Photo from Harry-Forster-Stringer's demonstration
I first looked in on Ruth Tomlinson’s retrospective exhibition, located at her atelier, tucked into the heart of Hatton Garden - London’s prestigious jewellery quarter. This is where the most prominent works from her career were displayed, ranging from delicate porcelain pieces she created while at university (the ‘Flora’ collection), to her very latest collections.
The space is bright and modern, with a shelf wall housing her inspirations: from seashells and fossils, to dainty porcelain figurines. I also had the chance to peek through a sketchbook of design ideas - always an intriguing experience to get an insight into a designers mind!
‘Encrustations’ is a collection that caught my eye immediately. It is clear Ruth has true mastery of the materials she uses with how realistic the porcelain and metal coral and barnacles look. These designs are so distinctive, I can honestly say I’ve never seen anything quite like them before.
While each collection is unique in it’s own way, there is a clear theme running through them, connecting them: the treasures of the natural world. Just like in nature, each piece is one-of-a-kind, with asymmetrical, organic features, as though grown from Ruth’s mind rather than consciously designed.
Photos from Ruth Tomlinson's retrospective exhibition
I then went to an Enamelling and Engraving demonstration held by Harry Forster-Stringer in the gorgeous backdrop of the Dr Harris & co. apothecary on St James’s street - the oldest still running in London. Harry Forster-Stringer is a master in his field, and he demonstrated the techniques he uses to achieve the finest quality in his engraving and enamelling, as well as providing plenty of practical advice for the fellow enamelers and engravers in the audience.
It’s time consuming, and finely detailed work, that seemingly could be instantly ruined by a clumsy hand or a misjudged action. Patience and precision are key in this field.
Harry explained to us that the jewellery trade has been an interest of his since childhood, and the passion he holds for his job is abundantly clear.
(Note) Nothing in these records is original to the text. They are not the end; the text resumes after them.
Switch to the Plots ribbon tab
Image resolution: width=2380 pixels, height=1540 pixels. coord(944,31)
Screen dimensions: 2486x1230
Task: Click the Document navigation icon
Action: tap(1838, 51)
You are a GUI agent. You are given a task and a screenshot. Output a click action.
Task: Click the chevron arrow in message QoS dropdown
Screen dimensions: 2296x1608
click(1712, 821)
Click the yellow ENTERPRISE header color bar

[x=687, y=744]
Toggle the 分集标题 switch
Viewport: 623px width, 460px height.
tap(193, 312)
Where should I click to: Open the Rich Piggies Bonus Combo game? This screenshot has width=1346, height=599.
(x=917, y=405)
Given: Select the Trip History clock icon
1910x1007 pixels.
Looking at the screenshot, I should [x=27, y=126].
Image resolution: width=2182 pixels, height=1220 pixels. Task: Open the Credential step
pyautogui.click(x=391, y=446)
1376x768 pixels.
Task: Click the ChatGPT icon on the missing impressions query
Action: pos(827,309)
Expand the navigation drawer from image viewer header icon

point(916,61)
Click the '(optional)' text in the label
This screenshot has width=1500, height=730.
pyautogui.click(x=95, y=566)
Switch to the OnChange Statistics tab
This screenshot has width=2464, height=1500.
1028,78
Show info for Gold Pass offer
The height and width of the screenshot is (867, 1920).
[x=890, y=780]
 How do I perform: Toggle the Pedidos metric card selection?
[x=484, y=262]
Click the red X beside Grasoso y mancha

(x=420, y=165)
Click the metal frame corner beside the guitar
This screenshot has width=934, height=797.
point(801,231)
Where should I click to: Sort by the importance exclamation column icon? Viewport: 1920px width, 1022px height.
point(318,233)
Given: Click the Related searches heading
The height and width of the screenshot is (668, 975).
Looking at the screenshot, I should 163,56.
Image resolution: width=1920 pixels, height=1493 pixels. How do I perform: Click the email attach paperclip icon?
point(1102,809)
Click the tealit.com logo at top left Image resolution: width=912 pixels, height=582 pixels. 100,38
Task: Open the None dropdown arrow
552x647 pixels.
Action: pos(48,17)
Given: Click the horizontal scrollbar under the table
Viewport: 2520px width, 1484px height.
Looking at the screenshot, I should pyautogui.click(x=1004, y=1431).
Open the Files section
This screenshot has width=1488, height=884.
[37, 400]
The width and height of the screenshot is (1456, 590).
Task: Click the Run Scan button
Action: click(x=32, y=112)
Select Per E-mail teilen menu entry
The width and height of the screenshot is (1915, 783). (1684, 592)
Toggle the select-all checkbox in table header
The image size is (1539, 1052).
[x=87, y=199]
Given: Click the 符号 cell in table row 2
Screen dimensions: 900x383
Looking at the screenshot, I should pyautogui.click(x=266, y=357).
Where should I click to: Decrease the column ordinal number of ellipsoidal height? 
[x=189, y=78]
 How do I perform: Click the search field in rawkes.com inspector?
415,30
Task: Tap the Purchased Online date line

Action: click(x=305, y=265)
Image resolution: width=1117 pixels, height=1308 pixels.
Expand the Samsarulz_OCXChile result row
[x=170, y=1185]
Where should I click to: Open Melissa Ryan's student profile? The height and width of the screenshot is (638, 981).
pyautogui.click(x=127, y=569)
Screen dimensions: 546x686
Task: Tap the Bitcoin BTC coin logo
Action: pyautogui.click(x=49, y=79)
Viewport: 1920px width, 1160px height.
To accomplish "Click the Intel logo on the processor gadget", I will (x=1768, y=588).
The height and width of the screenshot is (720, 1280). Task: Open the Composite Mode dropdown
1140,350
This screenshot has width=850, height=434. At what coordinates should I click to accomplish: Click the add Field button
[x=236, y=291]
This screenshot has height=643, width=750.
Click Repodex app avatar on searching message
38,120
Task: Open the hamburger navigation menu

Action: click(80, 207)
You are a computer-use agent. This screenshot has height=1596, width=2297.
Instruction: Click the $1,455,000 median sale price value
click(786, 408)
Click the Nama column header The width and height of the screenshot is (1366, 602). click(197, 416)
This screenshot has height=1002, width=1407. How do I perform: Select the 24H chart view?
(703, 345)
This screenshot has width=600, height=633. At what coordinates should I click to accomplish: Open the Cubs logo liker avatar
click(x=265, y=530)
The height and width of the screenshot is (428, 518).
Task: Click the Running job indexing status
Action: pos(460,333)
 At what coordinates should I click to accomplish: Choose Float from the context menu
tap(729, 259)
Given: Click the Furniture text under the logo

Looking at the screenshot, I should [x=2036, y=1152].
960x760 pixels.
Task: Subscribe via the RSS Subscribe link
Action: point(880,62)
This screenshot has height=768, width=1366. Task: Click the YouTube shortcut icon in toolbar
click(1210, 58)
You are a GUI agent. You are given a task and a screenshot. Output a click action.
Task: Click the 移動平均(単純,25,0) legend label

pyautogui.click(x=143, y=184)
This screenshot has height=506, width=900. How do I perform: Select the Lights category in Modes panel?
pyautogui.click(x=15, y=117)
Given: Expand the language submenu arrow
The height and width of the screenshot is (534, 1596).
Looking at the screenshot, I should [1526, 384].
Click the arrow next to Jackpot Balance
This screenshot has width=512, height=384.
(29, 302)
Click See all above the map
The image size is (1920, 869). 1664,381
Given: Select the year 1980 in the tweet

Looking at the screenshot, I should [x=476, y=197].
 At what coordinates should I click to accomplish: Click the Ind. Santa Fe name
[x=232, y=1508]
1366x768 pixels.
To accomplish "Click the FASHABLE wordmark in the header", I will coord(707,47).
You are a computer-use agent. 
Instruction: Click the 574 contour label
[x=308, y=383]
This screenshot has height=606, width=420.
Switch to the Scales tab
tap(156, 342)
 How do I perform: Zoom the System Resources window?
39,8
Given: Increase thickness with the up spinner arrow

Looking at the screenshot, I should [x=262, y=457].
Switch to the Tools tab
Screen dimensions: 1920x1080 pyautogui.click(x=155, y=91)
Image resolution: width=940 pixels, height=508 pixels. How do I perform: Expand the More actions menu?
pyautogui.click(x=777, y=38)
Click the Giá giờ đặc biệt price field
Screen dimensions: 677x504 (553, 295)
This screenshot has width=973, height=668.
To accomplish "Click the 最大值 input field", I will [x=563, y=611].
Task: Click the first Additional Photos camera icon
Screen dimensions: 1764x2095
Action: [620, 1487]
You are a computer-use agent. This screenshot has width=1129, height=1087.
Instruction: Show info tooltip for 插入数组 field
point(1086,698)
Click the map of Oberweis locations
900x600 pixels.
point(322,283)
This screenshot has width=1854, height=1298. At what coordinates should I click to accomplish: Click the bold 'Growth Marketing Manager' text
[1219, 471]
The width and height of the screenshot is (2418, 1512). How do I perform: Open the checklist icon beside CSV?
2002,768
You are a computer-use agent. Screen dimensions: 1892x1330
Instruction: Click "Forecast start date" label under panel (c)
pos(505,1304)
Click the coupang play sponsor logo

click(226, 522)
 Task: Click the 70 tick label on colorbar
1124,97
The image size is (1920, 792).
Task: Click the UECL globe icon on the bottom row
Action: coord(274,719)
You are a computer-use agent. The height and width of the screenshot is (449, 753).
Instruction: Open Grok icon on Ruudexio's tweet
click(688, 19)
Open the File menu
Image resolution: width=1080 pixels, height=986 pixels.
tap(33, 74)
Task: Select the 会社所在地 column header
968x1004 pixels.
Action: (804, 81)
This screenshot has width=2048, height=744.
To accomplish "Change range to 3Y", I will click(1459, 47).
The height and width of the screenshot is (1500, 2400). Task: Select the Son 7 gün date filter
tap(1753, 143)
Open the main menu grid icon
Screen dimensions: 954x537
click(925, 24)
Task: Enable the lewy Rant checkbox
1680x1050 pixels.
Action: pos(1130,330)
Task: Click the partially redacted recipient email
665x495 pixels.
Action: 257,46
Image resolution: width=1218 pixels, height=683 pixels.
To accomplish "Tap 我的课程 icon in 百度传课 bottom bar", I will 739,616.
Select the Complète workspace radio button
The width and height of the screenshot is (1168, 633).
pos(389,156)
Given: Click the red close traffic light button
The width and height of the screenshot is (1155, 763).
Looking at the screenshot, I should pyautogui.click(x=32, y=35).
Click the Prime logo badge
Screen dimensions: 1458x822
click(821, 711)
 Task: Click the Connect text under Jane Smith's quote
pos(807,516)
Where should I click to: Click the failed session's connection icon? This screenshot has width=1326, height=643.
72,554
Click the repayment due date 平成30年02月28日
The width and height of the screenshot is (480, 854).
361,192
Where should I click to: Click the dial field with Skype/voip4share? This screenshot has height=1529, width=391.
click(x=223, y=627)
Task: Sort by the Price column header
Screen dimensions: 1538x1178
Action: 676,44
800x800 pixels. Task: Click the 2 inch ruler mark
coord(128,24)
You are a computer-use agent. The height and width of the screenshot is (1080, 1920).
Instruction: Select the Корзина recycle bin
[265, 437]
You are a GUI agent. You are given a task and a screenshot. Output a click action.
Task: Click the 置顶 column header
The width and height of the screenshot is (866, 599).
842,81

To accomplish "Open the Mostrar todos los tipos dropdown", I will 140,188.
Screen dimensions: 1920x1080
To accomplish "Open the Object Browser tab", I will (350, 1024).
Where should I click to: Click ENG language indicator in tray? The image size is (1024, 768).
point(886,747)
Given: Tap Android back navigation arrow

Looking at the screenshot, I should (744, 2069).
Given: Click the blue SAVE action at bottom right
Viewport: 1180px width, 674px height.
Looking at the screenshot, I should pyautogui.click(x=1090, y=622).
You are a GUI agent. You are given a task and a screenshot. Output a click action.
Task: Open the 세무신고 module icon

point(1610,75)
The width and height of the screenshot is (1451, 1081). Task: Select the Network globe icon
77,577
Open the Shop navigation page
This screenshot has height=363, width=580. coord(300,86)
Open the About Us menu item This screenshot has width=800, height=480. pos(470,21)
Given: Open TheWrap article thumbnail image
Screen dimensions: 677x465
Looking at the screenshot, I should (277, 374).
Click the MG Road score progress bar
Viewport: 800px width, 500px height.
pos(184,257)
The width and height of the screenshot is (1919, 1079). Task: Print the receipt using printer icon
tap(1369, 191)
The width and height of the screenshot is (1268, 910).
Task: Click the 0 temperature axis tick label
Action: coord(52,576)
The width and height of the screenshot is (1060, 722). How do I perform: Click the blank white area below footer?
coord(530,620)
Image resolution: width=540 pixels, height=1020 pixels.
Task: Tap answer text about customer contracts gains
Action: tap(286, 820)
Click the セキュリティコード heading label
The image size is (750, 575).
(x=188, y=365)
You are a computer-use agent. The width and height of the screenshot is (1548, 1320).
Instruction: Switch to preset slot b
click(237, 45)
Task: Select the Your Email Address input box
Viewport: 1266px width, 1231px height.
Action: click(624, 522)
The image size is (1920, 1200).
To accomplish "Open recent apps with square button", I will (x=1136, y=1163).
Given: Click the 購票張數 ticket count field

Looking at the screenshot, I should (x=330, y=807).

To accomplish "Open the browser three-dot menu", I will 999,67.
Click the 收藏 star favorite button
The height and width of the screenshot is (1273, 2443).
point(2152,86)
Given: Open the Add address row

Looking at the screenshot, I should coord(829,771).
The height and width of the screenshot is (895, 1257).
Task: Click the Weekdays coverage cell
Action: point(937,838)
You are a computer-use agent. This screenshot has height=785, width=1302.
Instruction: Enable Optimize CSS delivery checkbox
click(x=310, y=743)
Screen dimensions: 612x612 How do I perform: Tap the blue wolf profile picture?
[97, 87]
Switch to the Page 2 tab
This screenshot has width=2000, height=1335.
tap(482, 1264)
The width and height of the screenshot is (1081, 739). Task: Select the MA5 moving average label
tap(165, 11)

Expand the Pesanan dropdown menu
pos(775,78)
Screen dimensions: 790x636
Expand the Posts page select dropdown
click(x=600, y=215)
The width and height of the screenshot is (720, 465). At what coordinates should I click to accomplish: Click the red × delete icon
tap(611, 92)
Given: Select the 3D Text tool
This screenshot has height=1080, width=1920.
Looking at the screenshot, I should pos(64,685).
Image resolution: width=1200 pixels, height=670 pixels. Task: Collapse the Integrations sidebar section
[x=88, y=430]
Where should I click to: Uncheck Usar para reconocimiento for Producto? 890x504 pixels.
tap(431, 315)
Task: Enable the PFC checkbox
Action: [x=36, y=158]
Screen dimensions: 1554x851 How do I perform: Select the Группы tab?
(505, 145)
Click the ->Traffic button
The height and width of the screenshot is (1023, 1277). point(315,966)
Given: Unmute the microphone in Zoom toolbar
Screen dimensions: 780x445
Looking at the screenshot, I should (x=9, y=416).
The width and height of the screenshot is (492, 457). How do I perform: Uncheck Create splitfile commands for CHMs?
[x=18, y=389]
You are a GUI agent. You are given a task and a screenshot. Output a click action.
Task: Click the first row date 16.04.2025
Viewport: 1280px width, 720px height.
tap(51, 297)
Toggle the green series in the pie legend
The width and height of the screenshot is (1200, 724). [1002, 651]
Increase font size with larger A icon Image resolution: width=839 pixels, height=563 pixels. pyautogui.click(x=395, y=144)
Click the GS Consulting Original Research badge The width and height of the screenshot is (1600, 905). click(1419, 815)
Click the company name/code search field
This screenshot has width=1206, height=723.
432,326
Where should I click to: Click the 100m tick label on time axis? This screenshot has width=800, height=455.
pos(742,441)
Describing the process as “like alchemy”, Harry enjoys experimenting with technique and colours. Due to the nature of the enamelling process, colours are difficult to reproduce, but this just adds to the individuality of each creation.
It was truly fascinating have a behind-the-scenes look at what goes into crafting his beautiful works, and I certainly have a greater appreciation for the highly technical art of enamelling than I did before.
Photos from Harry-Forster-Stringer's demonstration
I'll be keeping an eye out for next years LCW. There are bound to be more treasures to unearth, and it’s sure not to disappoint!